BIR: Online gambling ban could dent ₱3.2-trillion revenue target
By Derco Rosal
Despite meeting its first-half revenue target, Bureau of Internal Revenue (BIR) Commissioner Romeo Lumagui Jr. believes that hitting the “too high” ₱3.2-trillion full-year goal could be an uphill battle if regulators move to ban online gambling, a measure that may significantly dent tax collections.
“In case online gaming [or gambling] gets banned, there should be an adjustment [in revenue targets]. If there's no adjustment in the targets, and you will ban all of these, the target will definitely not be achieved,” Lumagui told reporters on the sidelines of an Aug. 5 event regarding a fight against illicit trade in Southeast Asia.
BIR Commissioner Romeo D. Lumagui Jr.
“Of course, it’s a policy issue that ultimately they have to decide whether to ban or be more strict about it. But as far as BIR is concerned, we give data, and the revenues that will be lost will be heavy. So that’s what they need to think about,” Lumagui said.
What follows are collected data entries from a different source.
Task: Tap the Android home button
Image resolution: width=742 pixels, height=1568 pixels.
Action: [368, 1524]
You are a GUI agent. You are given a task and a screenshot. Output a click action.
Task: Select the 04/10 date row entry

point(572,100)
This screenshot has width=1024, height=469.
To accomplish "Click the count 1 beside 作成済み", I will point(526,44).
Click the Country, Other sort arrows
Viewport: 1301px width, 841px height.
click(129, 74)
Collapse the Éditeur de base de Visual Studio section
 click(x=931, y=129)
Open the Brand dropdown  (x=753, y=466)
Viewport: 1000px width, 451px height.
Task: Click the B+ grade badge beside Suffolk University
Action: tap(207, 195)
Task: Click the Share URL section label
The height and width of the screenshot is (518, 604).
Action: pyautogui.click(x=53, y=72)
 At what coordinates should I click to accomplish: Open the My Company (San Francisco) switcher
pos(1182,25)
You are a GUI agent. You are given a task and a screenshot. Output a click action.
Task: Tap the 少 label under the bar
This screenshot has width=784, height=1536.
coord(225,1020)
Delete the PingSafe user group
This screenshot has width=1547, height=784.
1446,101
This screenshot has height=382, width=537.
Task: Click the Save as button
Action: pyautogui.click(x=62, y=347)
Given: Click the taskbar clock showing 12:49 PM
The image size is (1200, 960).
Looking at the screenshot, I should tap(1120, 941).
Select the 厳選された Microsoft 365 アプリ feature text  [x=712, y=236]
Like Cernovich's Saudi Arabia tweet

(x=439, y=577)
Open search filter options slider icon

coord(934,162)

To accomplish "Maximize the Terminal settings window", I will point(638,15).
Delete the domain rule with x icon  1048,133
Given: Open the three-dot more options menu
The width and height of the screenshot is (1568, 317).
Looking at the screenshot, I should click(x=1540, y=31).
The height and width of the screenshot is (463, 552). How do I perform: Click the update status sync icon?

For the second half of 2025, Lumagui still expects it to be “challenging.” However, the BIR chief is banking on the newly enacted law on taxing foreign digital service providers (DSPs).
“Hopefully, that will help in our collection targets and we will also continue our enforcement in taxpayer service to make sure we reach our collection target for this year,” Lumagui said.
Lumagui admitted the agency is “limited” on manpower, prompting it to seek help from the National Bureau of Investigation (NBI), Criminal Investigation and Detection Group (CIDG), and Philippine National Police (PNP). He credited their support for the recent string of arrests.
Apart from the setbacks in terms of manpower, Lumagui also stressed it would be challenging to surpass second-half targets because the full-year goal remains “really high.” While first-half performance was strong, he noted the target is still steep relative to actual gross domestic product (GDP).
During the six-month period, the collection of the country’s top tax-collection agency soared to ₱1.55 trillion, up 14.1 percent from a year ago. According to the Bureau of the Treasury (BTr), this was mainly driven by increases in corporate income tax (CIT), value-added tax (VAT), and personal income tax (PIT).
“Additional sources of higher revenue came from increased excise tax collections on tobacco, including electronic cigarettes, through the [BIR’s] continued efforts to intensify the crackdown on the illicit tobacco trade and the strict implementation of the mandatory excise tax stamps on vapor products,” the BTr said.